8 ways to save on your taxes
1 Deduct medical expenses on state taxes.
On your federal income tax return, you can deduct medical expenses (including health-insurance premiums) only when they exceed 7½ percent of your adjusted gross income. “But you can deduct these expenses on your New Jersey state return starting after just 2 percent of adjusted gross income,” says Barbara Christie, a certified financial planner with TFS Income Tax Services in Lincroft. “That’s a special reason to be sure to keep complete, accurate records for tax time, which you should be doing anyway.”
2 Fund an individual retirement account (IRA).
The law allows you to put money into a 2010 IRA until April 18, 2011. Adding to your IRA—if you’re sure you can afford it—can reduce your tax obligation. (The deductibility of IRA contributions is phased out at certain income levels if you’re an active participant in an employer-sponsored retirement-savings plan such as a 401K, but you may still qualify for a deduction—ask your tax preparer.) And if an IRA brokerage account charges you a management fee, says Christie, you can deduct that fee if you pay it by check, but not if it’s simply subtracted from your balance.
3 Deduct charitable expenses.
Most people know they can take a tax deduction for a check written to a charity.

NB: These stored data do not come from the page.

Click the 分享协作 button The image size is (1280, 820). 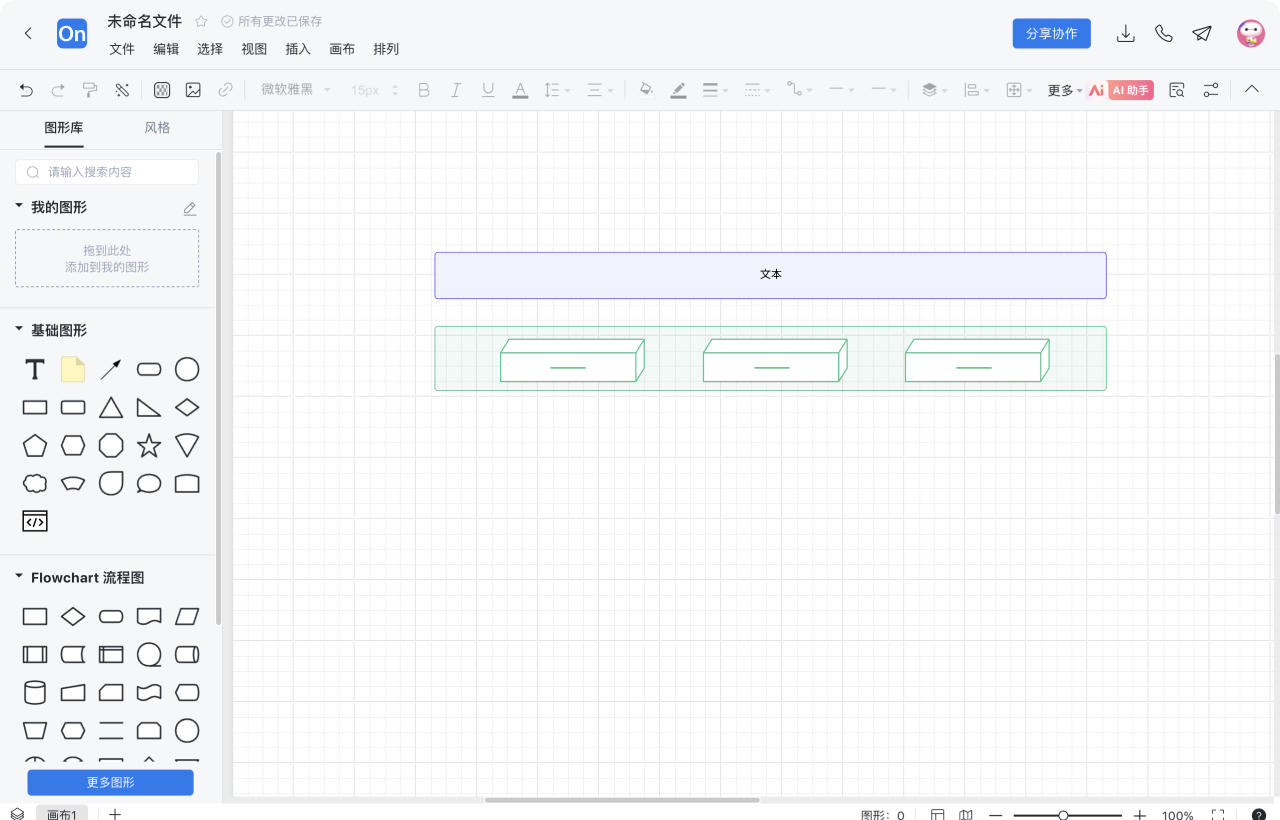pyautogui.click(x=1051, y=33)
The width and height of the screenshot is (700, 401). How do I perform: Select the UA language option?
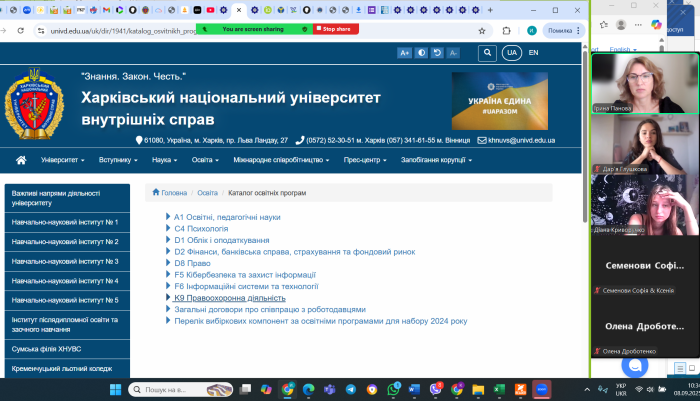(x=512, y=52)

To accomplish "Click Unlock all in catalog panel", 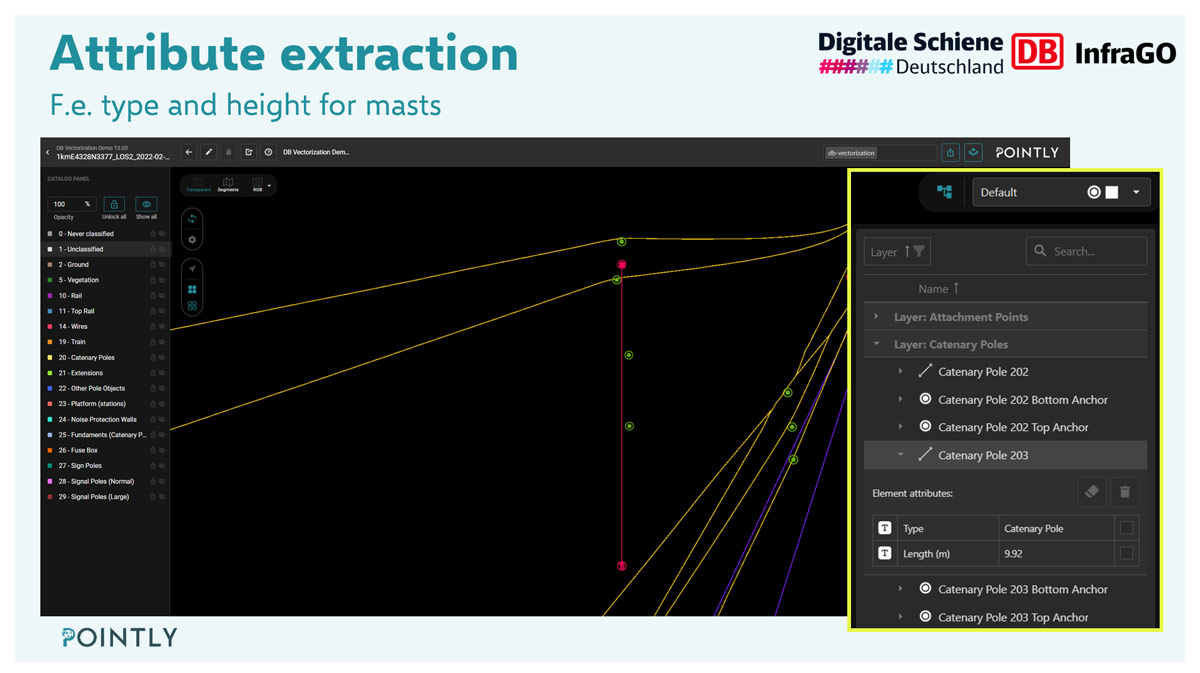I will tap(114, 204).
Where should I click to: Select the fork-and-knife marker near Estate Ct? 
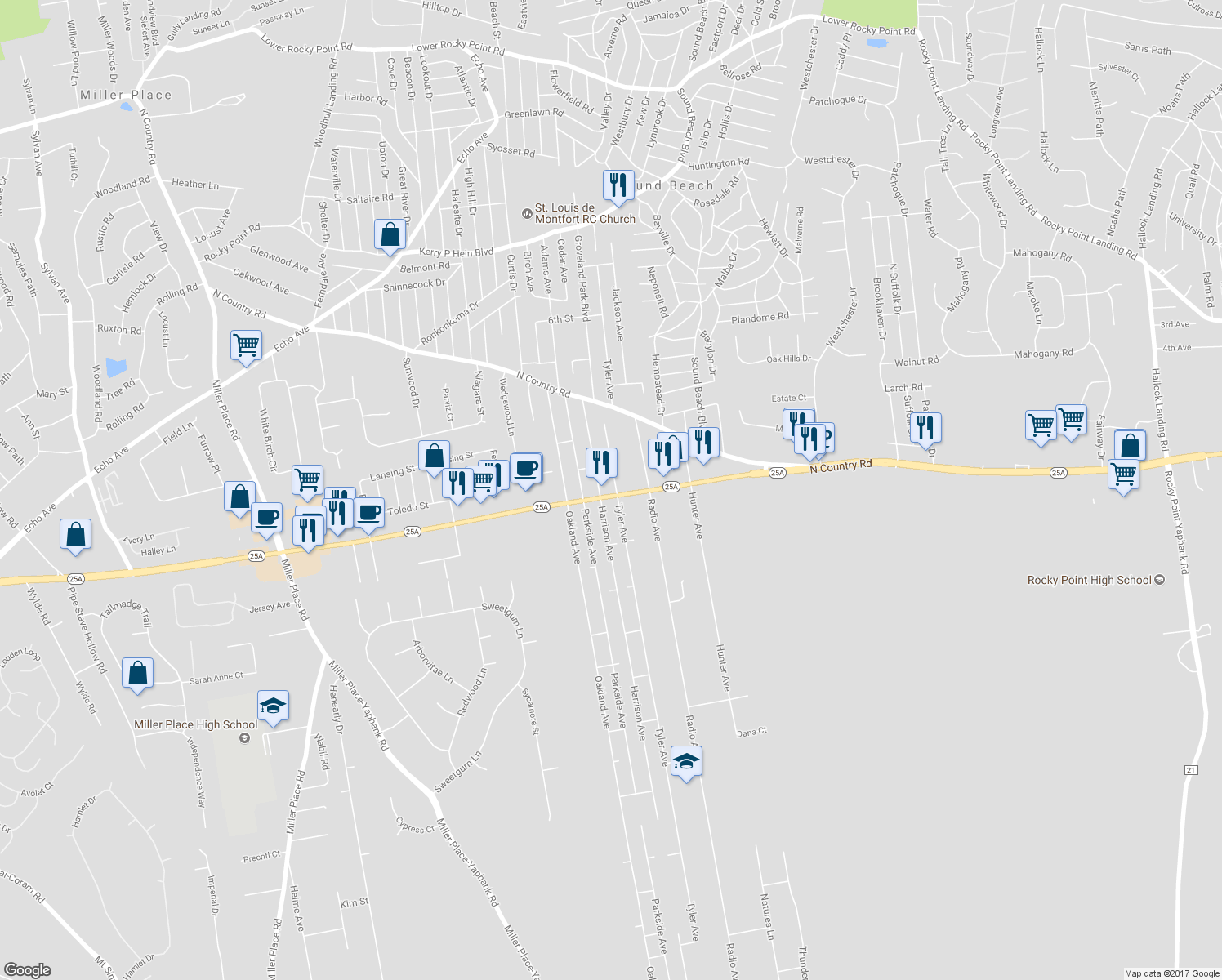797,423
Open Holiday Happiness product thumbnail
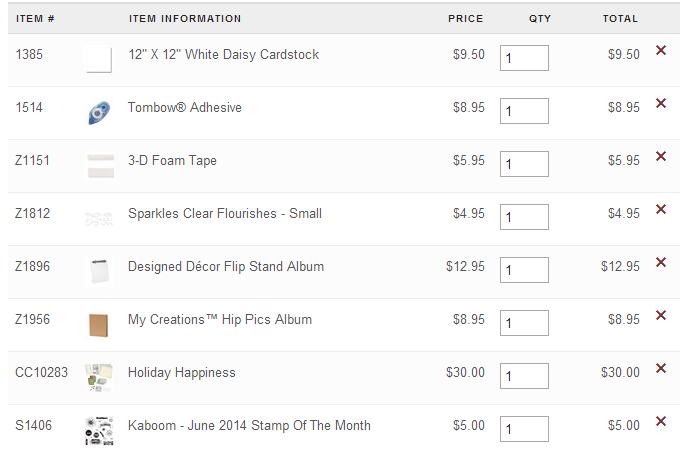This screenshot has width=685, height=457. tap(99, 377)
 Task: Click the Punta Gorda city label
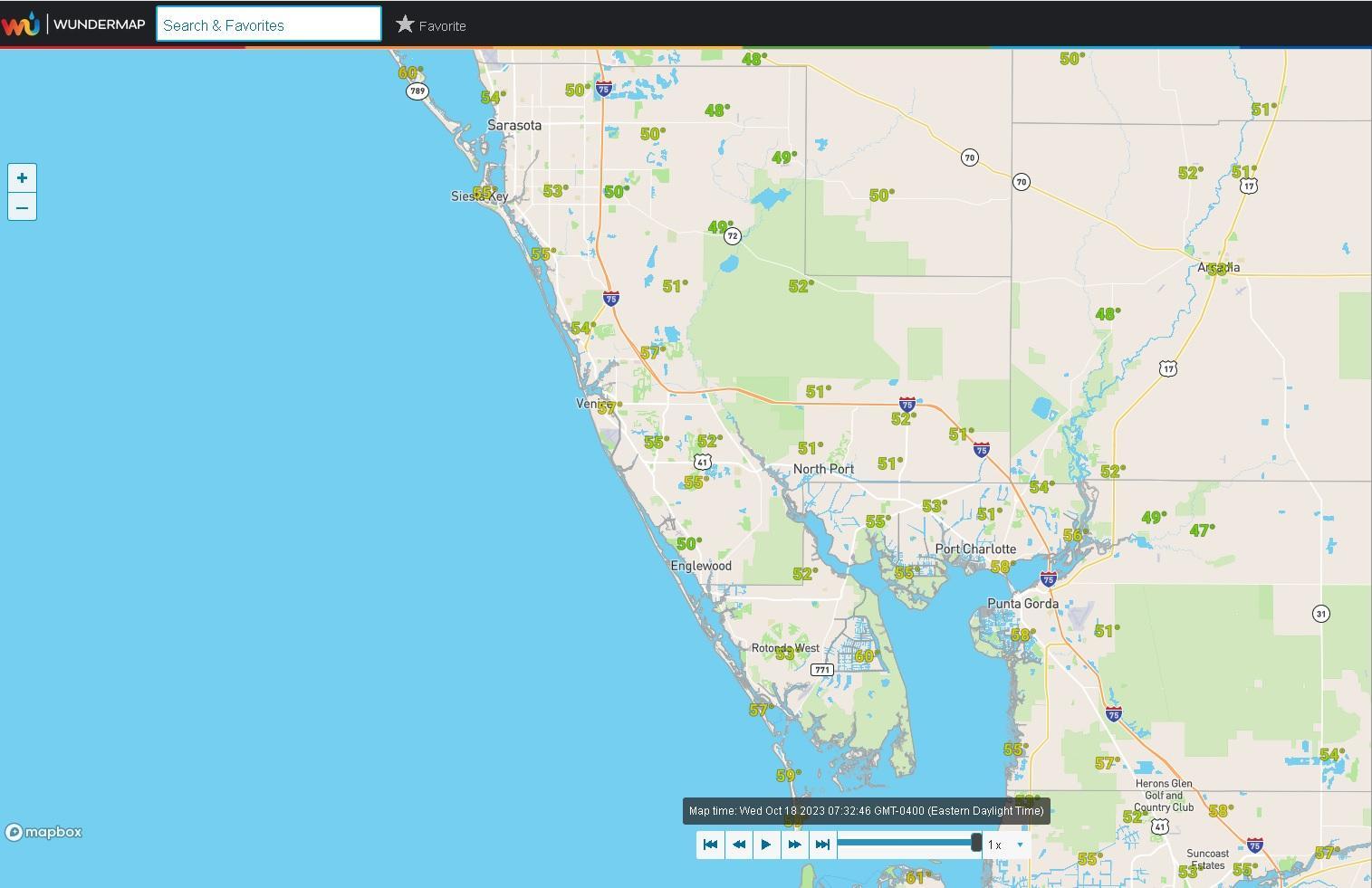[x=1022, y=604]
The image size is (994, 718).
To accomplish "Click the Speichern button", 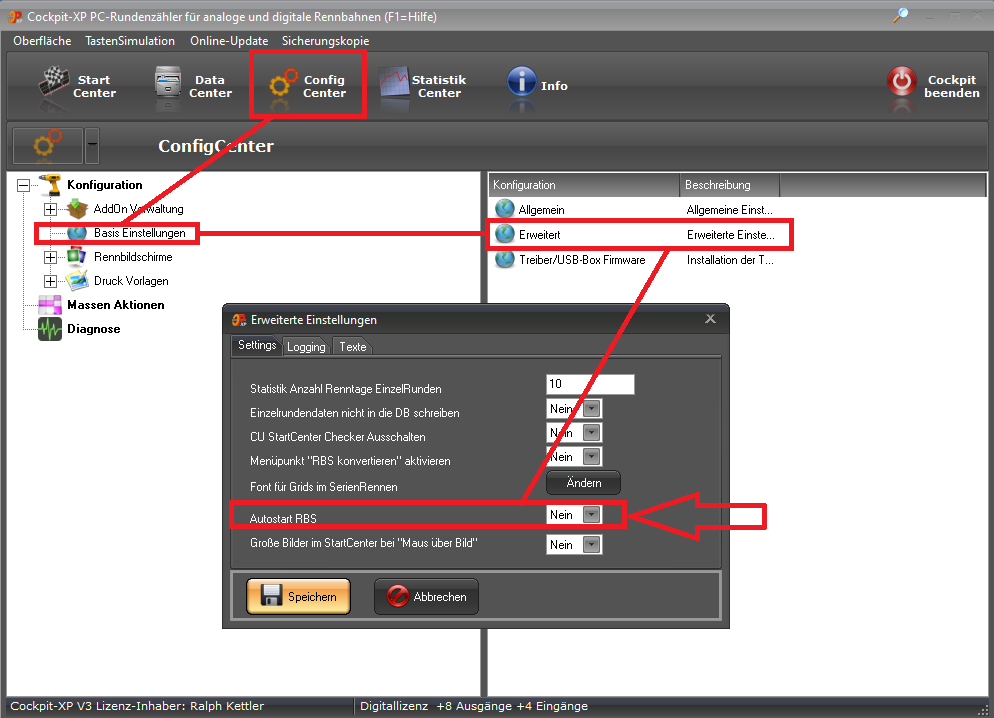I will [298, 597].
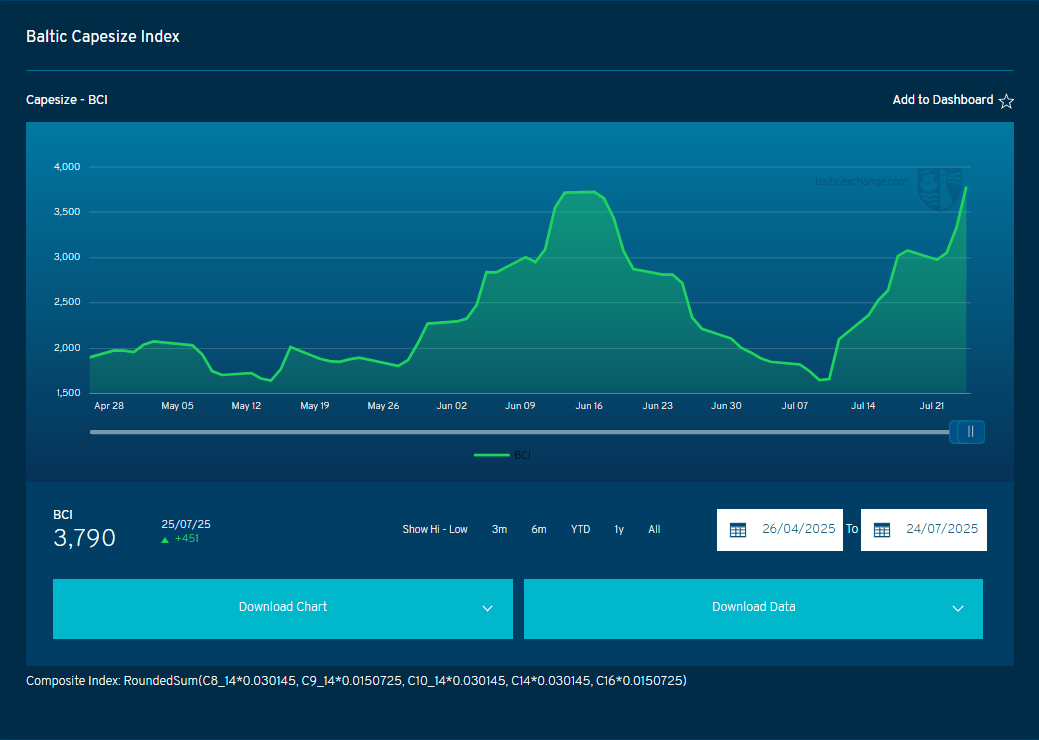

But they may
not realize they can also deduct other charitable expenses—for example, 14 cents per mile for driving to provide charitable volunteer services, such as delivering meals to the homebound.
4 Report first-time home buyer’s credits.
You’re probably aware that this credit was extended to include homes bought by May 1 of last year. But did you buy a first home in 2008? That year’s credit was temporary, and its 15-year repayment period began last year. A preparer who is new to you may not think to suggest it, but repayment is treated as a tax and should be reported on the “Other Taxes” section of Form 1040. Otherwise, you risk a penalty.
5 Deduct job-search expenses.
If you had to scramble for a new job in 2010’s tough economy, you’re not alone. However, while most relocating expenses for that new position aren’t deductible, expenses from the search itself are. Christie notes that they may include fees for consultants who help you prepare a resume, union dues, train and airplane fares, gas mileage, tolls and parking (but not, alas, that spiffy new suit for the interview). Enter these on Schedule A—even though it doesn’t specifically request them.
6 Report cancellation of debt.
In another sign of the times, some consumers are persuading credit-card companies and other creditors to resolve debts at a discount. To the government, this discounted portion is taxable income. Check the Form 1099-C you receive, make sure the figure for debt forgiven is correct, and report it on line 21 of your Form 1040 to avoid penalties and headaches later.
7 Claim education credits.
Did you pay tuition in 2010 for schooling for yourself or a family member? Claiming one of two tax credits on Form 8863 may offer relief. The American Opportunity Credit (AOC), which debuted in 2009, covers—for the first four years of post-secondary education—100 percent of the first $2,000 of qualified tuition or related expenses and 25 percent of the next $2,000, to a total credit of $2,500 per student. Then there’s the Lifetime Learning Credit, which covers 20 percent of the first $10,000 in tuition paid. Ask your tax preparer which education credit is better for you. Each is phased out at certain income levels, which are lower for the Lifetime Learning Credit, where phaseout begins at a household income of $100,000 for married couples filing jointly.
8 Report health savings account activity.
These accounts (not to be confused with flexible spending accounts) are offered by a growing number of employers to employees who choose health insurance plans with low premiums and high deductibles—they’re a way of putting money aside to pay medical expenses tax-free until you meet those deductibles. You can deduct contributions on your tax return. Check Form 1099-SA, which you’ll receive from the plan sponsor, and be sure to report contributions and distributions—or you’ll risk a fine.